Health / Readiness

Iterapp uses health checks in order to verify if a container in a pod is healthy and ready to serve traffic. Health checks, or probes as they are called in Kubernetes, are carried out by Kubernetes to determine when to restart a container and used by services and deployments to determine if a pod should receive traffic.

The health endpoint for the application is set with the property readiness_path in iterapp.toml.

Note

It is the responsibility of the application developer to expose a URL that the kubelet can use to determine if the container is healthy. If this is not added, Kubernetes will assume your app is not responding and stop directing traffic to it.

The default value of the endpoint is /health.

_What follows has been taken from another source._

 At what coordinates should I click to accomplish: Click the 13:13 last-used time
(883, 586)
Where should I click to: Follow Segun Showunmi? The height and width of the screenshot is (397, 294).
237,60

readiness_path = "/health"

Kubernetes will use the health endpoint exposed in iterapp.toml and make a HTTP request on it. Response 200 OK means that the app is ready.

The health check is used reduce downtime when switching builds. If the health endpoint stops responding then Kubernetes will stop directing traffic to the new pod.

Why not use / as health endpoint?

As Kubernetes checks the health endpoint every 2 seconds, having / as the endpoint can potentially trigger loading data, requests to external services, nuke caches etc.

Therefore having the health check as a dedicated endpoint will be a safer approach. It is advised to turn off logging at this endpoint to avoid too many log-lines.

If you want to check external services on your health endpoint, don't do it directly, since it's called every other second. Instead, have a separate task that update some state, and check that state in the health endpoint.